Extrait choisi ->
Avant d’être de nouveau opérée, j’avais ces derniers jours éliminé pareillement de ma bibliothèque les livres qui n’auraient pas dû s’y trouver. Les nuisibles, soit parce qu’ils sont nuls soit parce qu’ils sont cancérigènes, je les ai jetés dans la poubelle. Les deux ou trois bons livres que j’avais en double et la vingtaine d’autres qui peuvent être intéressants mais que je ne relirai pas, je les ai déposés dans le hall de mon immeuble, afin que les voisins se servent à volonté – et  ils sont partis très vite.

Tous ces soins sont fatigants, je n’ai pu reprendre le chemin de l’école, d’autant que j’ai été affectée dans un établissement presque aussi lointain que celui de l’année dernière. À cause de l’épuisement qui s’en était suivi, j’avais dû abandonner mon poste au deuxième semestre, mais il semble décidément que l’Éducation Nationale préfère payer pour m’empêcher d’enseigner que pour me permettre d’enseigner. J’enseignerai donc autrement, par le nouveau livre que j’écris.

Données de pointage des cibles:
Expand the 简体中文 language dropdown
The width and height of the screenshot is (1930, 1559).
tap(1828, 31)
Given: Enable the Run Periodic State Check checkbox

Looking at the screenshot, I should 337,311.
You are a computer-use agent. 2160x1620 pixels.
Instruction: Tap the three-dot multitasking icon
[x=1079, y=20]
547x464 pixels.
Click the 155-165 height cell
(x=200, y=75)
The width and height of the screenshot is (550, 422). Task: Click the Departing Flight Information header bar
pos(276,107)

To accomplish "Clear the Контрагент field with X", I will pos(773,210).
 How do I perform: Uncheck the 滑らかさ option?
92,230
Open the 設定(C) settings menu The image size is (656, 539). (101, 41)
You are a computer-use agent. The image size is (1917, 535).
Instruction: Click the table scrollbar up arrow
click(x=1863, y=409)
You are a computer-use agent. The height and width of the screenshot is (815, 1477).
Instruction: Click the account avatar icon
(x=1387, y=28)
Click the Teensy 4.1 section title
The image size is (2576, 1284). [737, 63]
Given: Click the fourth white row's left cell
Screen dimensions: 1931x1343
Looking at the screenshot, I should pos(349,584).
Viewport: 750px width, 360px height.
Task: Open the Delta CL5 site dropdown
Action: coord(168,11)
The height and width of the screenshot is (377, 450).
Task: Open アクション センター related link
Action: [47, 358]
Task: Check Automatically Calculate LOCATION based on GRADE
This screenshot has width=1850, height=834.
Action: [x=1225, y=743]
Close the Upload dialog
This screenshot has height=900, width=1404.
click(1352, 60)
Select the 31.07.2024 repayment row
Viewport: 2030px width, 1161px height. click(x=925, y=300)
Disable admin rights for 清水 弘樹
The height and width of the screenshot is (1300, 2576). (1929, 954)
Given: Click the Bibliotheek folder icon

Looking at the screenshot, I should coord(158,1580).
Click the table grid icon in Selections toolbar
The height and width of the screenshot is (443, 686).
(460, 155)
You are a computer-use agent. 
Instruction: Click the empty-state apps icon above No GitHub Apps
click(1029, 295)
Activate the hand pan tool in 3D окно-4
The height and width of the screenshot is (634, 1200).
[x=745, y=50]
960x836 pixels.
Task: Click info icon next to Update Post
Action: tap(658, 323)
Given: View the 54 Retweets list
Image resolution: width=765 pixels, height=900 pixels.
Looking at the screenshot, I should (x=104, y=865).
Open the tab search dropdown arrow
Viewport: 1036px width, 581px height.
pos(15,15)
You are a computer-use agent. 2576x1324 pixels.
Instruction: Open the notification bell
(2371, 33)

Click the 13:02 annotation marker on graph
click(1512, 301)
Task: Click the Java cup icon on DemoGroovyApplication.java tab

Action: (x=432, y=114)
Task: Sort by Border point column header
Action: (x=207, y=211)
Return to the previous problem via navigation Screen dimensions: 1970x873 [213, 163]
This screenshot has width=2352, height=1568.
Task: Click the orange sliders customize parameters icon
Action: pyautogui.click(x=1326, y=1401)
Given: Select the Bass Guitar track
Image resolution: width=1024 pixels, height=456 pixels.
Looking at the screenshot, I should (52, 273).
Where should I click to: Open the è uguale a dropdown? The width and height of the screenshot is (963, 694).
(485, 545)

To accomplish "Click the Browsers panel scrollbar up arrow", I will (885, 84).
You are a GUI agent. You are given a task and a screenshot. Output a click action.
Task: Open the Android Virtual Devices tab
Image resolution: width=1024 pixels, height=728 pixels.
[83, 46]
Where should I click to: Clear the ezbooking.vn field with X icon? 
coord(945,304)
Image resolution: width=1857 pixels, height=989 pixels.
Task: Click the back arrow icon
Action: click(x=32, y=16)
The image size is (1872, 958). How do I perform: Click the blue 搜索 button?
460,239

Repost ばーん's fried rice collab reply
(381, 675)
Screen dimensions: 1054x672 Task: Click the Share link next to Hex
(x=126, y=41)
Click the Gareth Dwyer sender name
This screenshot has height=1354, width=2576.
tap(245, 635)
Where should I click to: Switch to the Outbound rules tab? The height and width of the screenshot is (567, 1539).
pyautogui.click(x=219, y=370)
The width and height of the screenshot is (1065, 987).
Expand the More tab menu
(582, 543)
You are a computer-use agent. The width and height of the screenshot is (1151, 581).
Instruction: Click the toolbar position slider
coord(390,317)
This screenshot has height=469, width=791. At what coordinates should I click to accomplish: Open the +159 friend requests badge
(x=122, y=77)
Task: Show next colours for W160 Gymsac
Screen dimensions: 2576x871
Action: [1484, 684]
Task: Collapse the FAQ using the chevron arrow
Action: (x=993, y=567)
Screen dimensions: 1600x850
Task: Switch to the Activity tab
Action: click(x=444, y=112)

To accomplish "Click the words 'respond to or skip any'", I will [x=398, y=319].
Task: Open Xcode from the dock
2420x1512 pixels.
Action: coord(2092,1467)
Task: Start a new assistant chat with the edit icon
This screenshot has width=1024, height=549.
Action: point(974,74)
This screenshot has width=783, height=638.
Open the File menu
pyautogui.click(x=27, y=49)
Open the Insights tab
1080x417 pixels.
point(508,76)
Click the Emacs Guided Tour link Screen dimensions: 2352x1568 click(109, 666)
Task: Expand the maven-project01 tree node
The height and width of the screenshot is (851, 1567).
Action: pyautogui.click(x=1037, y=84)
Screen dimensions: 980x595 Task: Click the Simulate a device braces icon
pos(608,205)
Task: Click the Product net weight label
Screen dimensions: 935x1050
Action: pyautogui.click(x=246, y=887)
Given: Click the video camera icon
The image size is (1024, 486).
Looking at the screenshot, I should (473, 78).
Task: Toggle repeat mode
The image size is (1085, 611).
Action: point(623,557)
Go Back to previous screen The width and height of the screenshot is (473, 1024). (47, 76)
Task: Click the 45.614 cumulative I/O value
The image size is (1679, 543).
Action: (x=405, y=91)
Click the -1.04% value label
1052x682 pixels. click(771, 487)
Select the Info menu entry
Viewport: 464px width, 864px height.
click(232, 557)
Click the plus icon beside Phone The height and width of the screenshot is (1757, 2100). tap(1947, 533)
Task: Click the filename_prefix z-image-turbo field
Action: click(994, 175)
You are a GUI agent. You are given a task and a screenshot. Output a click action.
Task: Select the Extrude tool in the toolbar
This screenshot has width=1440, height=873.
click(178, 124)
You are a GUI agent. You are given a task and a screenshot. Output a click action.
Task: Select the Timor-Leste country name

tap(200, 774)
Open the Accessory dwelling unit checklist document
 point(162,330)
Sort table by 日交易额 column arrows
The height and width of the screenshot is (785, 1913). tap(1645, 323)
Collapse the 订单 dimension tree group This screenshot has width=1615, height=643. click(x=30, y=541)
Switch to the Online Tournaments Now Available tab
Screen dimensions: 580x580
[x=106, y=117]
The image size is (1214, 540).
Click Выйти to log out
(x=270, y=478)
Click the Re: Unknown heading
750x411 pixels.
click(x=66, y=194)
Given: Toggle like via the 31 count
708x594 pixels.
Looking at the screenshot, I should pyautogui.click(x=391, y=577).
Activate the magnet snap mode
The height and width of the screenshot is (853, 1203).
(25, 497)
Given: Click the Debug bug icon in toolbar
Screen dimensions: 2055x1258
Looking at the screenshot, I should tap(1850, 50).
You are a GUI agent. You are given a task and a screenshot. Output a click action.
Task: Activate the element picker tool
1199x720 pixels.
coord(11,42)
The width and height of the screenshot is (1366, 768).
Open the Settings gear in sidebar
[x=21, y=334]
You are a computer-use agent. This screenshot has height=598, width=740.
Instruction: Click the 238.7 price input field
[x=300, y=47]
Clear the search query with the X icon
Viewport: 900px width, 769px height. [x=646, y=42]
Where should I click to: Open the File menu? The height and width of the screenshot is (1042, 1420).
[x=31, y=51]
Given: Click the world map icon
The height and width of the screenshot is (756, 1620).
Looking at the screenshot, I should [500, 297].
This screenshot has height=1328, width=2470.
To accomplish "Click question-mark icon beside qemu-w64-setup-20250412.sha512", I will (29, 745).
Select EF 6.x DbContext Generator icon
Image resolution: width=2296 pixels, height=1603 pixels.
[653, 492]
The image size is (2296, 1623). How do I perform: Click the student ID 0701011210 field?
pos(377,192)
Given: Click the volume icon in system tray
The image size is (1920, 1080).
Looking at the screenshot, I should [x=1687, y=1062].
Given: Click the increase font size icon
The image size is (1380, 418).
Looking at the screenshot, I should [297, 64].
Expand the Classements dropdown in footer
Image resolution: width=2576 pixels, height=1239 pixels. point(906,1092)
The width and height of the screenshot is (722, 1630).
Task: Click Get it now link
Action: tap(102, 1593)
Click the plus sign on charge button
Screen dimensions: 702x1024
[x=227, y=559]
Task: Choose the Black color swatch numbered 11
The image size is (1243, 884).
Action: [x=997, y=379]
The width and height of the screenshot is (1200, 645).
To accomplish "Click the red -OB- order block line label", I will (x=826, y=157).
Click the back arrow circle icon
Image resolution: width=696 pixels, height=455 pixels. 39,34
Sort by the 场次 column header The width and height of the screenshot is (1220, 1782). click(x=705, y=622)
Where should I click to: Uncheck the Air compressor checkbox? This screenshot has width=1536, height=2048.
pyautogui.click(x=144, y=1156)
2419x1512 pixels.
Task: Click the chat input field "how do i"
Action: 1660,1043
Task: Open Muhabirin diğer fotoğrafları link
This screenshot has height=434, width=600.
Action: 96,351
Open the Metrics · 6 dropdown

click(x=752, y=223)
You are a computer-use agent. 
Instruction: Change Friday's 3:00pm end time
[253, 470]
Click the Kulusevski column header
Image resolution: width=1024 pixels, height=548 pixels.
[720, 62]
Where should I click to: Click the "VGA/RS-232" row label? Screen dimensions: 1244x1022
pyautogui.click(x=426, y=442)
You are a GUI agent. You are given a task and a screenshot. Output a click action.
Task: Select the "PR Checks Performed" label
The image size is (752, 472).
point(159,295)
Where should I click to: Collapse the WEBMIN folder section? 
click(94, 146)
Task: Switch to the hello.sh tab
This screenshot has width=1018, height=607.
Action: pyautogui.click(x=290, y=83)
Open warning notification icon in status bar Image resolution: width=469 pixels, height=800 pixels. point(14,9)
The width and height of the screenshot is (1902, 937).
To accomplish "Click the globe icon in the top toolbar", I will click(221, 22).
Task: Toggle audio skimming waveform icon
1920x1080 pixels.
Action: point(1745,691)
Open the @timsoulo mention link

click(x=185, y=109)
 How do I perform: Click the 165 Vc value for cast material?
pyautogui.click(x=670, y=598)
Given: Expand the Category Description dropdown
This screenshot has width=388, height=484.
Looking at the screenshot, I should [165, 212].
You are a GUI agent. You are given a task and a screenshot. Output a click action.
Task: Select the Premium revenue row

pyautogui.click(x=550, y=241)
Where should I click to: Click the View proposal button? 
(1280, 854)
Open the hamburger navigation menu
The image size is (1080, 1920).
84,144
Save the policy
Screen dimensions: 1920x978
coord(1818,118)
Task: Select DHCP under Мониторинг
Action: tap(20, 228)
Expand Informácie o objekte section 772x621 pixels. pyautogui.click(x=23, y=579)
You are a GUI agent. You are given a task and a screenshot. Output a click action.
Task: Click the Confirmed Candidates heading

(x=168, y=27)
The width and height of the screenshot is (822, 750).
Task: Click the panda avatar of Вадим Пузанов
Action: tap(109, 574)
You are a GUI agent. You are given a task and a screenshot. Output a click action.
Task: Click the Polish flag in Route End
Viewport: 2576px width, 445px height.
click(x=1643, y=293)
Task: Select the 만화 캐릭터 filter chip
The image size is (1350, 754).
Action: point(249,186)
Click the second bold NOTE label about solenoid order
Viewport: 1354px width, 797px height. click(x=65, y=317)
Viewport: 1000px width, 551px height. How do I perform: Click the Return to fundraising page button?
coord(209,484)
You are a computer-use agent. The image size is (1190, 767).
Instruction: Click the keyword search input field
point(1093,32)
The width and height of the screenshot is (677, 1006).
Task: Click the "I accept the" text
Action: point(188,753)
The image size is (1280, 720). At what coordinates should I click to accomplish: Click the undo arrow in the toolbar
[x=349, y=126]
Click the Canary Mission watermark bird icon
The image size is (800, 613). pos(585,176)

Objectifs ->
1. Recopiez tel quel le passage des données allant de la ligne contenant « Repost ばーん's fried rice collab reply » jusqu'à la ligne contenant « point(508,76) », ces deux lignes comprises.
2. Écrivez la suite de l'extrait sur le tri des livres et l'enseignement, à partir de sa dernière phrase.
Ces données n'ont aucun lien avec l'extrait.

Réponses par consigne ->
1.
Repost ばーん's fried rice collab reply
(381, 675)
Screen dimensions: 1054x672 Task: Click the Share link next to Hex
(x=126, y=41)
Click the Gareth Dwyer sender name
This screenshot has height=1354, width=2576.
tap(245, 635)
Where should I click to: Switch to the Outbound rules tab? The height and width of the screenshot is (567, 1539).
pyautogui.click(x=219, y=370)
The width and height of the screenshot is (1065, 987).
Expand the More tab menu
(582, 543)
You are a computer-use agent. The width and height of the screenshot is (1151, 581).
Instruction: Click the toolbar position slider
coord(390,317)
This screenshot has height=469, width=791. At what coordinates should I click to accomplish: Open the +159 friend requests badge
(x=122, y=77)
Task: Show next colours for W160 Gymsac
Screen dimensions: 2576x871
Action: [1484, 684]
Task: Collapse the FAQ using the chevron arrow
Action: (x=993, y=567)
Screen dimensions: 1600x850
Task: Switch to the Activity tab
Action: click(x=444, y=112)

To accomplish "Click the words 'respond to or skip any'", I will [x=398, y=319].
Task: Open Xcode from the dock
2420x1512 pixels.
Action: coord(2092,1467)
Task: Start a new assistant chat with the edit icon
This screenshot has width=1024, height=549.
Action: point(974,74)
This screenshot has width=783, height=638.
Open the File menu
pyautogui.click(x=27, y=49)
Open the Insights tab
1080x417 pixels.
point(508,76)

2.
La nécessité de cette deuxième opération retarde le moment tant désiré où je vais enfin pouvoir faire du sport. Je ne pourrai avant trois bonnes semaines me mettre au yoga, retourner à la piscine, refaire du vélo et peut-être d’autres activités encore. Je peux toujours marcher, mais sans quasiment rien porter. Heureusement, grâce à ma bibliothèque bien rangée, je peux y puiser quelques bons livres à lire, et d’autres à relire, car les bons livres sont toujours bons à relire. Et c’est ce que je fais, entourée d’amour.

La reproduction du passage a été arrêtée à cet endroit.